Highway 95 Bill Clears Committee

A grand plan to improve U.S. Highway 95 from Canada to the Oregon line won approval from a legislative committee Thursday.

“I’ve been waiting 27 years for something like this to come up,” Rep. Marv Vandenberg, D-Coeur d’Alene, told sponsor John Goedde. Vandenberg and other lawmakers shook Goedde’s hand.

The House Transportation and Defense Committee voted unanimously to send Goedde’s Coeur d’Alene Chamber of Commerce proposal to the full House for a vote.

The plan, modeled after Coeur d’Alene’s successful project to improve Ramsey Road and Government Way, calls for a statewide vote on a $300 million bond issue. The bonds would be paid off with a 3-cent gas tax hike and a $10 increase in vehicle registration fees.

In 15 years or less, when the bonds are paid off, the tax and fee increases would end. And during that time, all the other money - typically about $19.6 million a year - that Idaho normally spends on Highway 95 repair projects would be freed up for other projects around the state. Half that money would go to state highway projects, and the other half to local road repairs.

“I’ve heard this bill was destined to go down in flames,” Rep. Donna Jones, R-Payette, told the committee. “However, stop and think about this proposal. It’d give us the north-south corridor, and it wouldn’t be piecemeal.”

At the same time, there would be money for roadwork all around the state, she said.

“And most important, it’s a vote of the people.” The vote would be a referendum, requiring a simple majority. If the bill becomes law, it would go on the November ballot.

“Highway 95 is not North Idaho’s road. It is Idaho’s road. It’s the one thing that links the north and the south,” Goedde told the committee.

He was joined in testifying for the bill by Idaho State Police field operations commander Maj. Tom Thompson, who said the project would save lives, and Port of Lewiston manager David Doeringsfeld, who said it would boost commerce.

Though Highway 95 makes up just 1 percent of Idaho’s roads, it’s responsible for 10 percent of the state’s traffic fatalities.

Doeringsfeld said, “Highway 95 is critical to us.”

Ninety percent of the Idaho exports that go out through the Port of Lewiston - Idaho’s only seaport - are trucked there via Highway 95, he said. That’s everything from potato flakes from southeastern Idaho to wood products from North Idaho.

But one of the region’s largest trucking firms, Swift Trucking of Lewiston, is now routing its trucks through Oregon and Washington because it considers Highway 95 unsafe.
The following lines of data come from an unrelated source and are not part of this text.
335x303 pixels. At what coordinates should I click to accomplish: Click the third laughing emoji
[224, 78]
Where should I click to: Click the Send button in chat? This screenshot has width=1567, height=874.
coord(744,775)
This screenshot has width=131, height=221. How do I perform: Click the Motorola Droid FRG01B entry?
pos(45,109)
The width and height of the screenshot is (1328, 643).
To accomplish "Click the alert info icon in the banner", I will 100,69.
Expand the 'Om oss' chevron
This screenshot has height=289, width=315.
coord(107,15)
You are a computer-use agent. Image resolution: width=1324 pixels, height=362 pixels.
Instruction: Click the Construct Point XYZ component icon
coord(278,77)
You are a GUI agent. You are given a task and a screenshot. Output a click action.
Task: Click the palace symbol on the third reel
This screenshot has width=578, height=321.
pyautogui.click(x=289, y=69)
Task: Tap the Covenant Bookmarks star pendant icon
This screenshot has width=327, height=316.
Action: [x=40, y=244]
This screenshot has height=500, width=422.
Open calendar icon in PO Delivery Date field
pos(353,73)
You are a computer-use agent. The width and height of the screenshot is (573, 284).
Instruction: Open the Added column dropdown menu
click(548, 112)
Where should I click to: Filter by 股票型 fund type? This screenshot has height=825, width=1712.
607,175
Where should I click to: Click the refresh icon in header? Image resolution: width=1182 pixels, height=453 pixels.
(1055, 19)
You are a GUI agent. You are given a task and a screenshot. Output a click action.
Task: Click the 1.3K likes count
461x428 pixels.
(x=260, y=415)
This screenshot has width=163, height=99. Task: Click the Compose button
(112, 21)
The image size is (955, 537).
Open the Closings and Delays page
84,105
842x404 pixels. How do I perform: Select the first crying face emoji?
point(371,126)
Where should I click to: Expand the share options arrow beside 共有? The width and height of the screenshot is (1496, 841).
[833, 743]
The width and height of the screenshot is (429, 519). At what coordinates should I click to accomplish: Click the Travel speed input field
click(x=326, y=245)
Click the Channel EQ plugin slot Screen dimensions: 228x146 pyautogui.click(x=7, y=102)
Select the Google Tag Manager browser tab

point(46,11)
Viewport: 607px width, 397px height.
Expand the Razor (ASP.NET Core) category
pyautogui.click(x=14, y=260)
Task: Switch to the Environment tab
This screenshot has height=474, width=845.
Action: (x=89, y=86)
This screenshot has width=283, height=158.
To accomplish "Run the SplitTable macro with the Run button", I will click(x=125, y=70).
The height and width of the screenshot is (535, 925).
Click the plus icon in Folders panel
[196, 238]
That’s costing Idaho $312,000 a year in lost taxes.

State Treasurer Lydia Justice Edwards told the committee she’s never seen better market conditions for a bond issue, and called the proposal “exciting.”

“We know our economy follows the road,” she said. “Let’s fix our roads.”

Rep. Frank Bruneel, R-Lewiston, said of the proposal, “When you first look at it, you think, nah. Then, when you study it and think what it could do, it could accomplish a great many things.”

“I think it’ll fly,” he said.

The $300 million would bring all of Highway 95 to a standard 34-foot width, with guardrails and passing lanes where needed. It also would straighten dangerous curves and improve pavement.